Here, we present the complete bivariate saturated model, with each argument printed on a different line for clarity of presentation. To not overwrite the previous objects, we’ll start with a new name for the MxModel object. Remember that arguments have to be separated by comma’s, and that we need a double bracket after the last argument to close both that argument and the full model.

bivSatModel4 <- mxModel("bivSat4",
                        mxData( observed=bivData, type="raw" ),
                        mxMatrix( type="Lower", nrow=2, ncol=2,
                                  free=TRUE, values=.5, name="Chol" ),
                        mxAlgebra( expression=Chol %*% t(Chol), name="expCov" ),
                        mxMatrix( type="Full", nrow=1, ncol=2,
                                  free=TRUE, values=c(0,0), name="expMean" ),
                        mxExpectationNormal( covariance="expCov", means="expMean",
                                             dimnames=selVars )
                        mxFitFunctionML() )
bivSatFit4 <- mxRun(bivSatModel4)
bivSatSumm4 <- summary(bivSatFit4)

Again, as you might expect by now, the output of this model run will be identical to that of both the piecewise and the stepwise approach. Given their equivalence, it is really up to the OpenMx user to decide which method (path or matrix) and which approach (piecewise, stepwise or classic) is preferred. It is also not necessary to pick just one of these approaches, as they can be ‘mixed and matched’. For didactic purposes, we recommend the piecewise approach, which we will use in the majority of this documentation. We will, however, provide some parallel classic scripts. Furthermore, given some people do better with path diagrams and others with matrix algebra, we present some models both ways, in so far that this is doable.
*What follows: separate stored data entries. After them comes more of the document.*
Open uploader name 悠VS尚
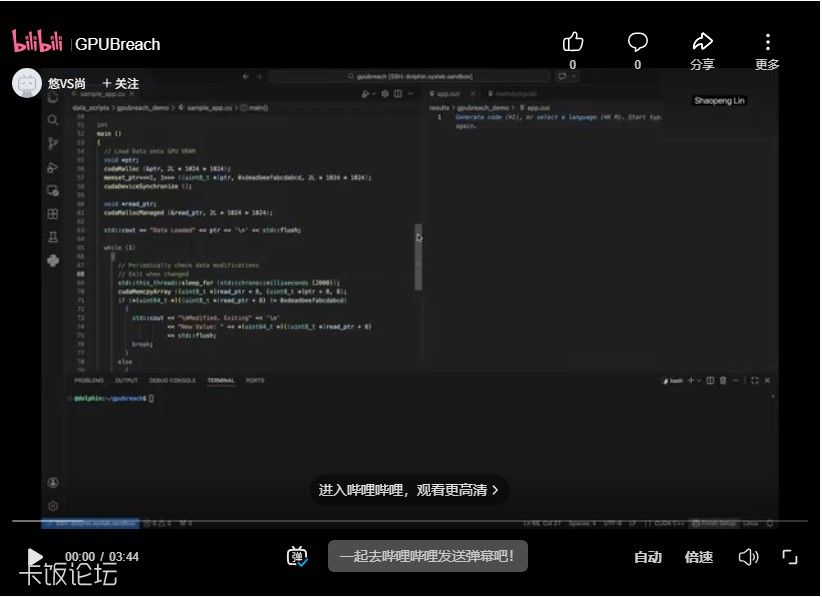This screenshot has width=822, height=597. (x=67, y=84)

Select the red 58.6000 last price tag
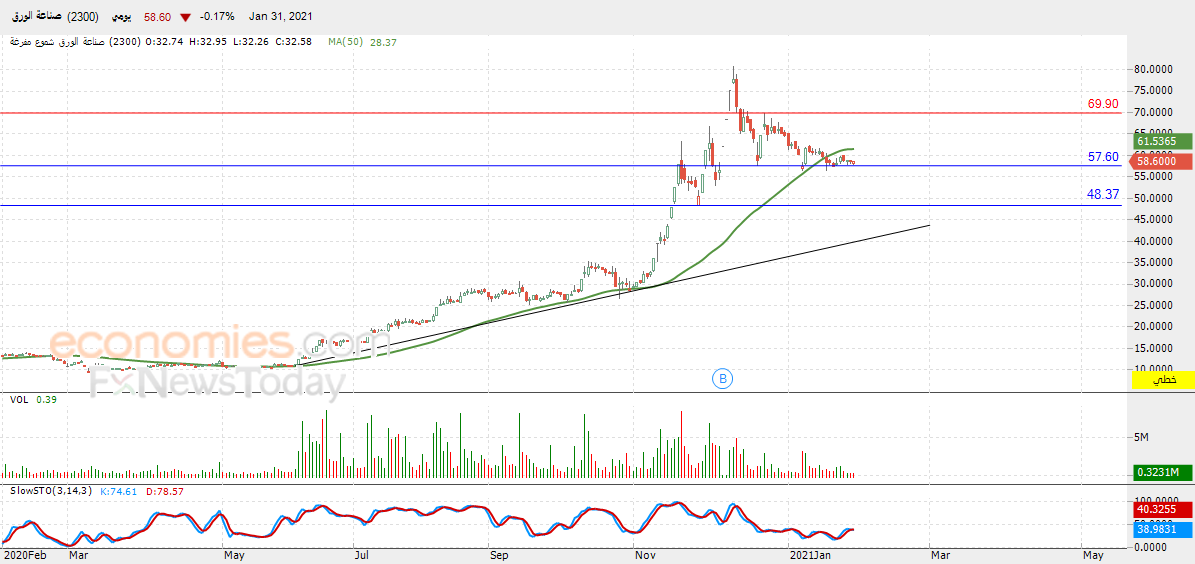pyautogui.click(x=1155, y=162)
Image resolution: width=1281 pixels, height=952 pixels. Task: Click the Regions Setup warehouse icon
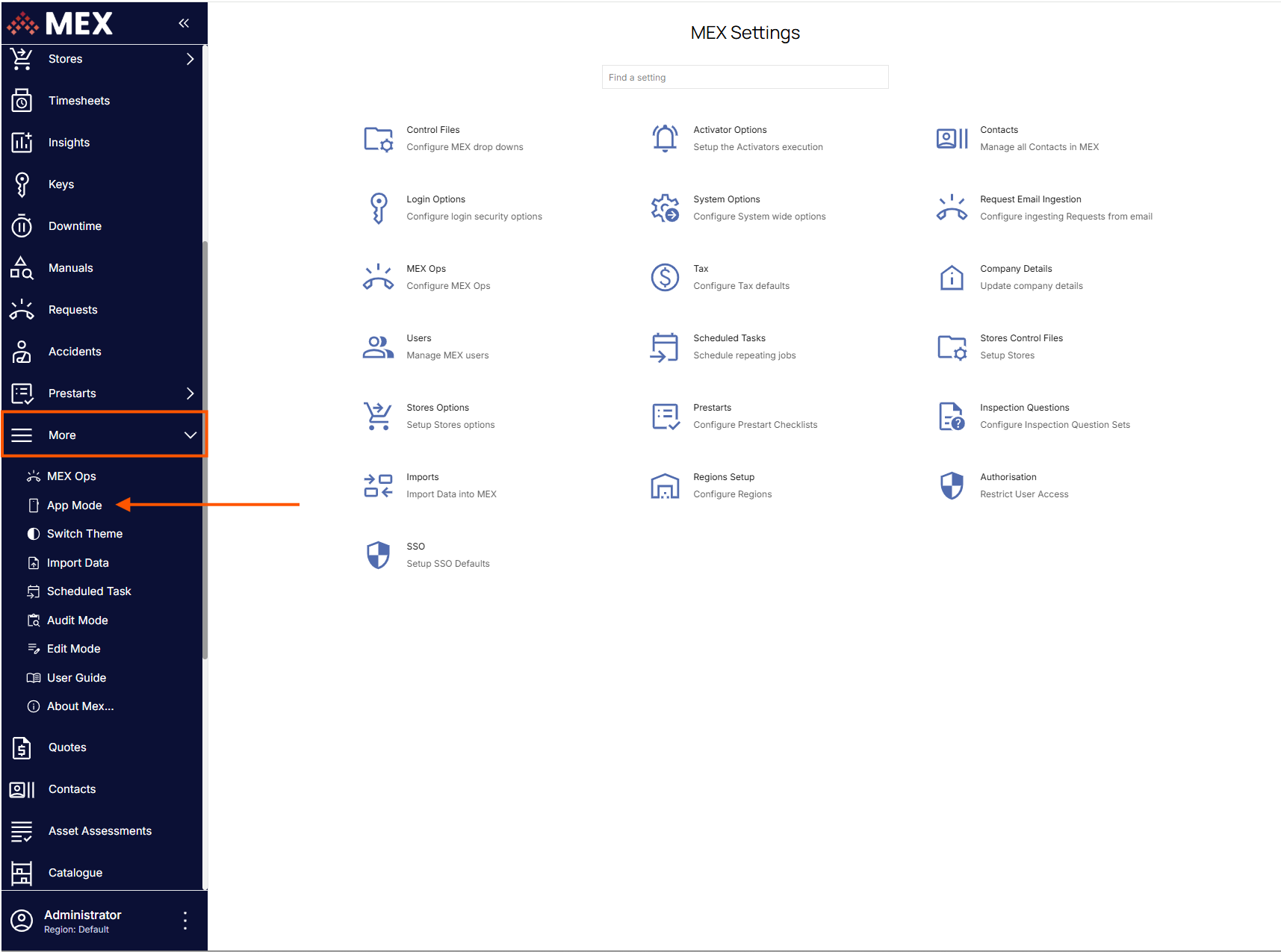coord(664,486)
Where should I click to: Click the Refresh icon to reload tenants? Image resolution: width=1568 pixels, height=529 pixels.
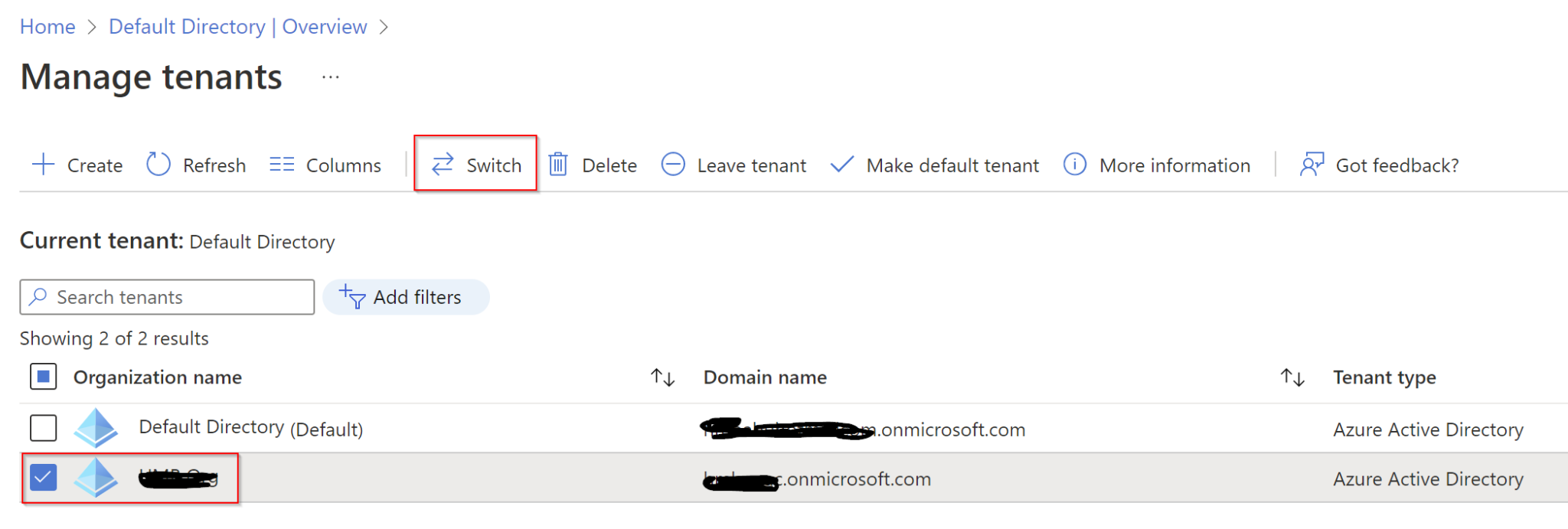[x=158, y=165]
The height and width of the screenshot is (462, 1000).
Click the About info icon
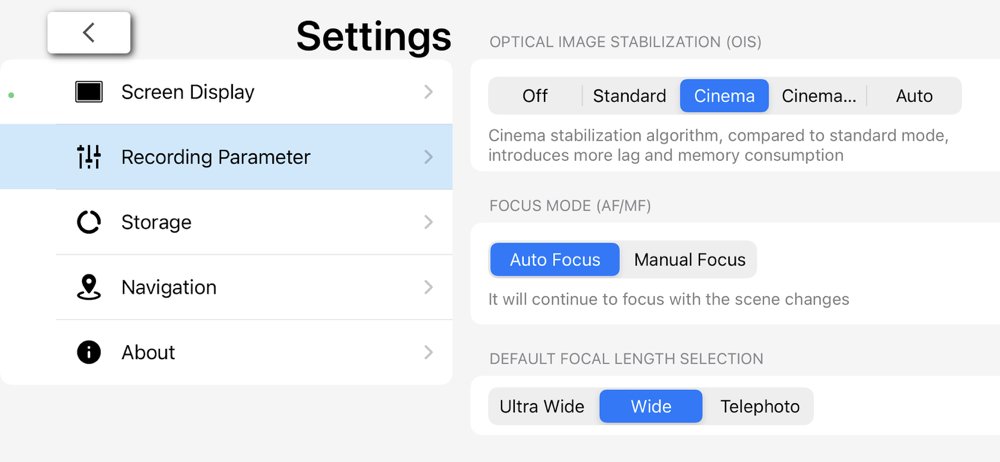89,352
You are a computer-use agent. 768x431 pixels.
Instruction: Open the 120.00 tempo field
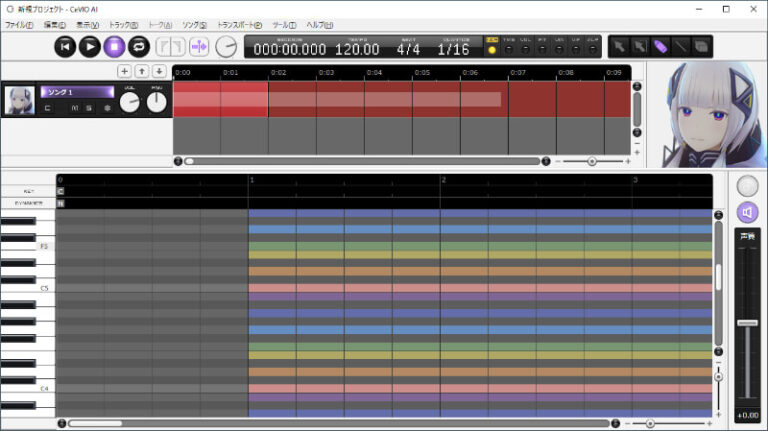pyautogui.click(x=357, y=49)
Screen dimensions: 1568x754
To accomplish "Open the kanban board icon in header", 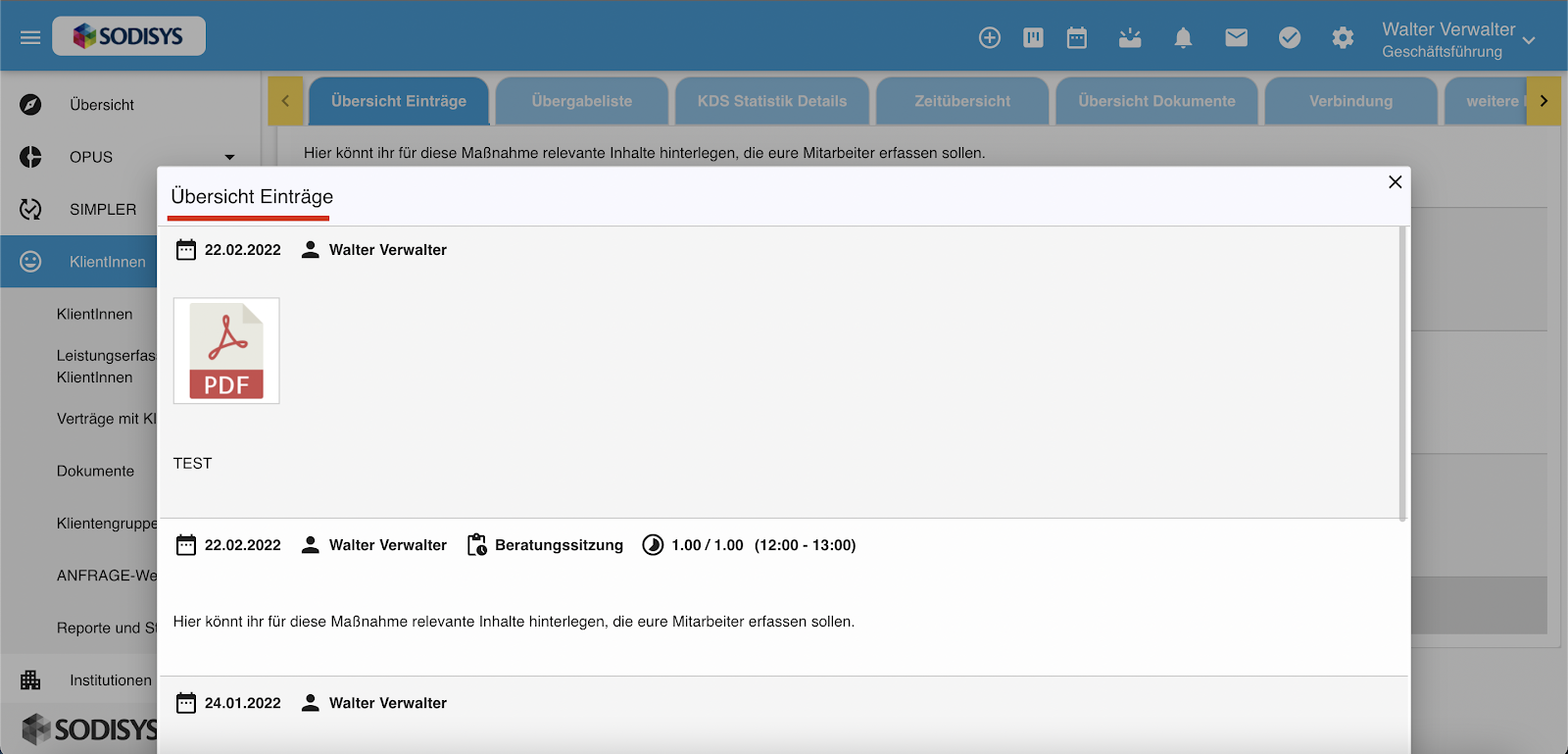I will click(x=1033, y=37).
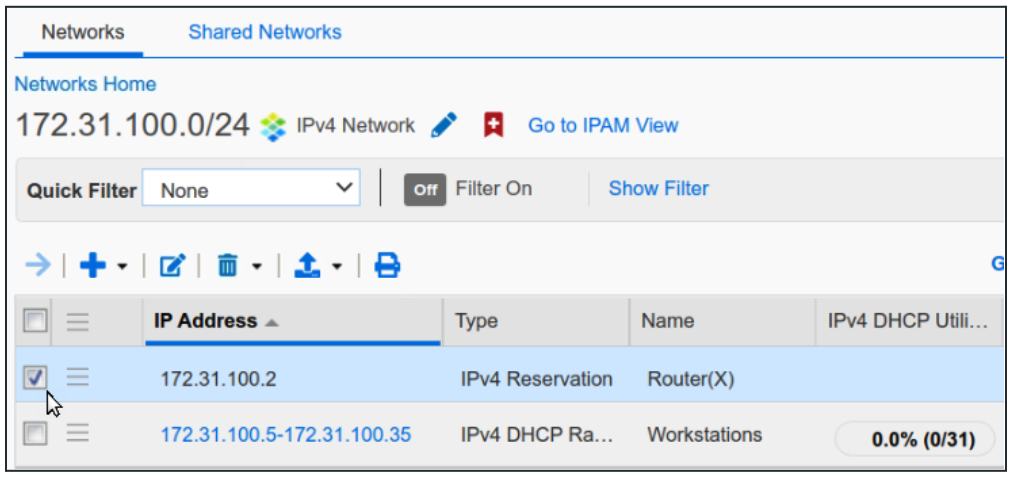This screenshot has height=480, width=1013.
Task: Switch to the Shared Networks tab
Action: tap(265, 32)
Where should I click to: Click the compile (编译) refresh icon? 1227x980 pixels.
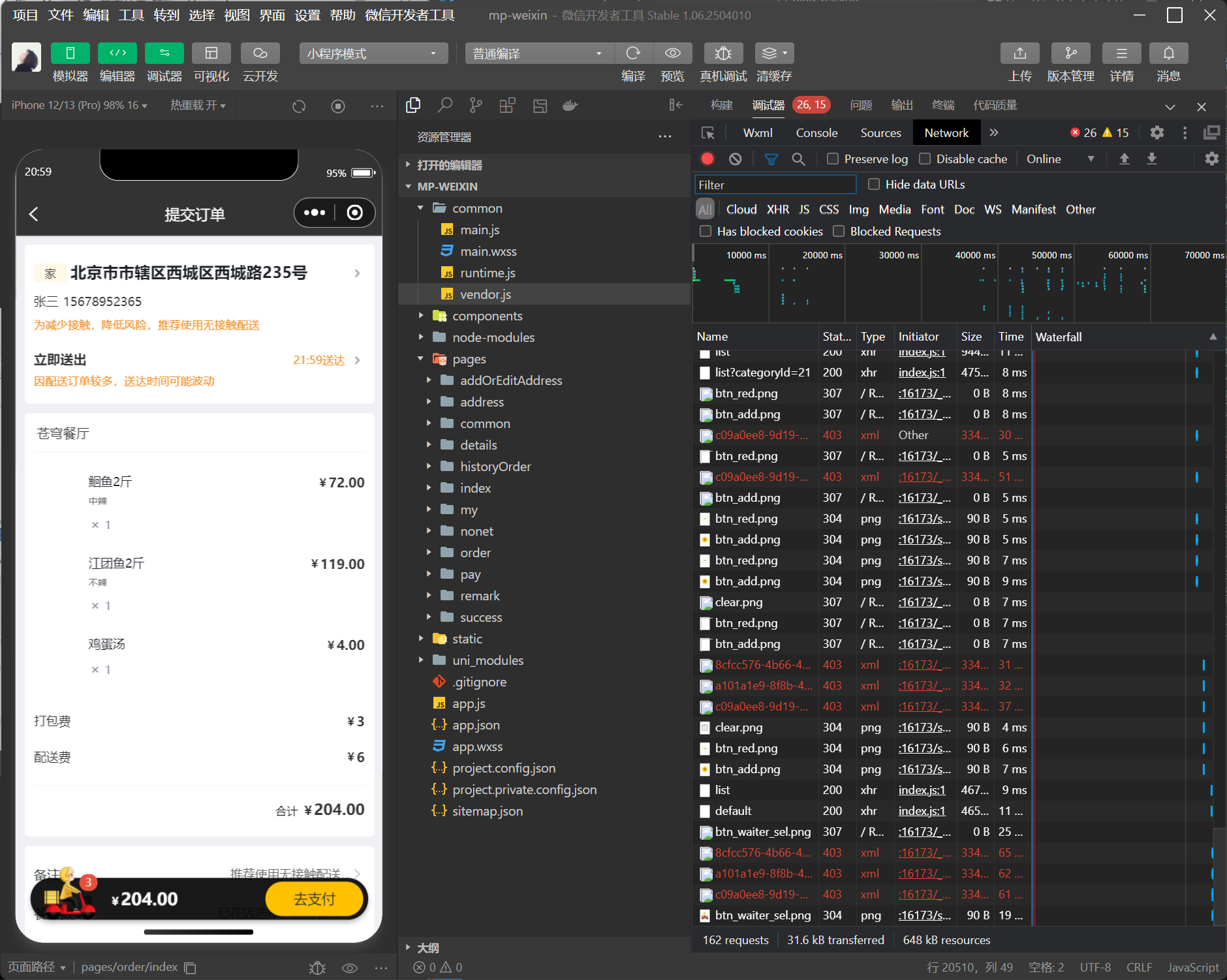pyautogui.click(x=632, y=54)
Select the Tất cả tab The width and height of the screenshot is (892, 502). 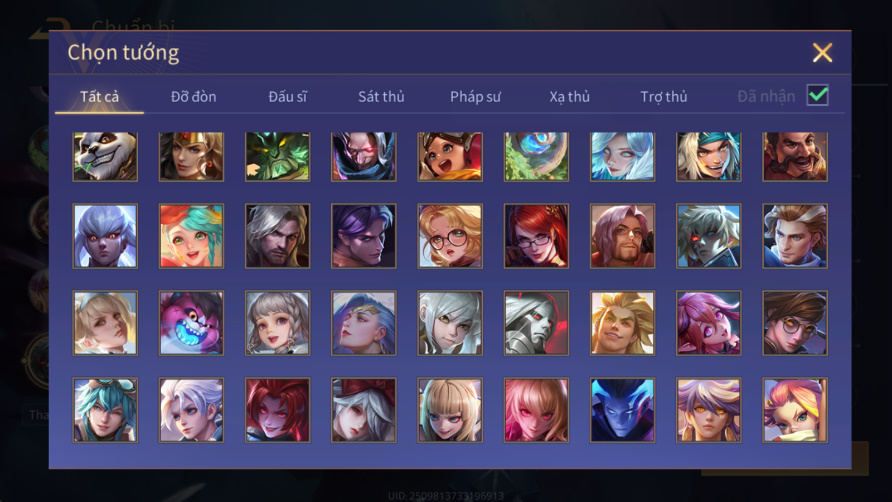pos(100,97)
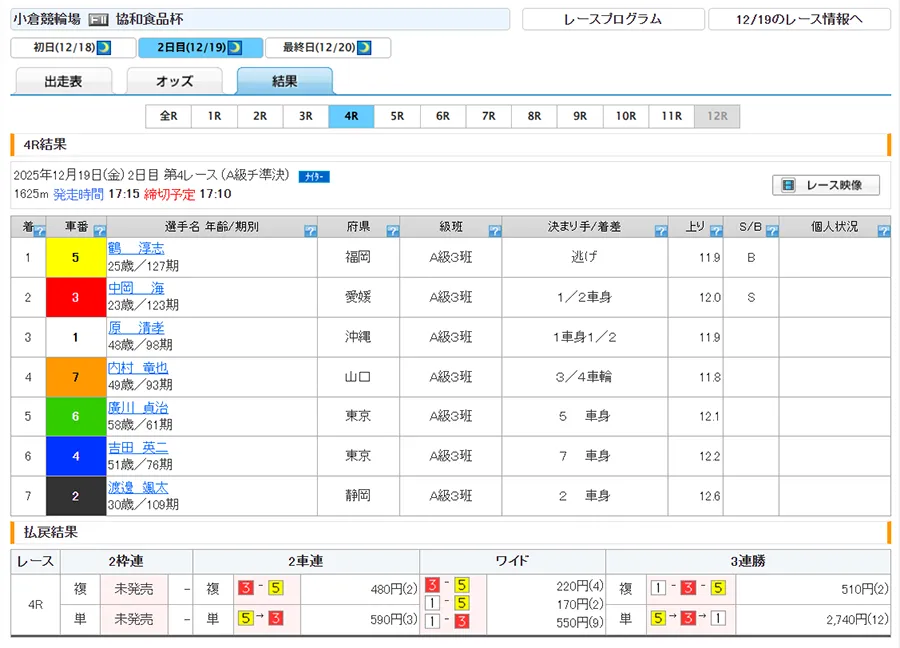Click help icon beside S/B column header

pyautogui.click(x=771, y=231)
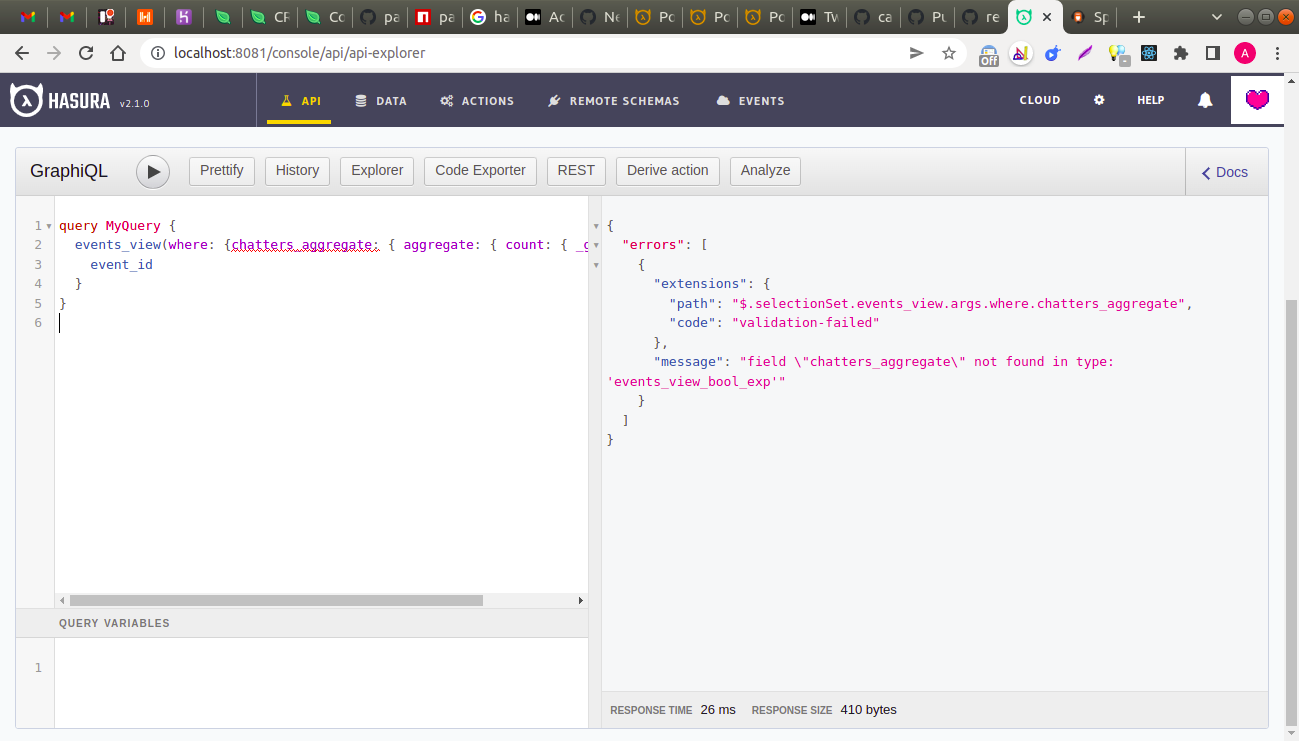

The following sections describe OpenMx examples in detail beginning with regression, factor analysis, time series analysis, multiple group models, including twin models, and analysis using definition variables. Each is presented in both path and matrix styles and where relevant, contrasting data input from covariance matrices versus raw data input are also illustrated. Additional examples will be added as they are implemented in OpenMx.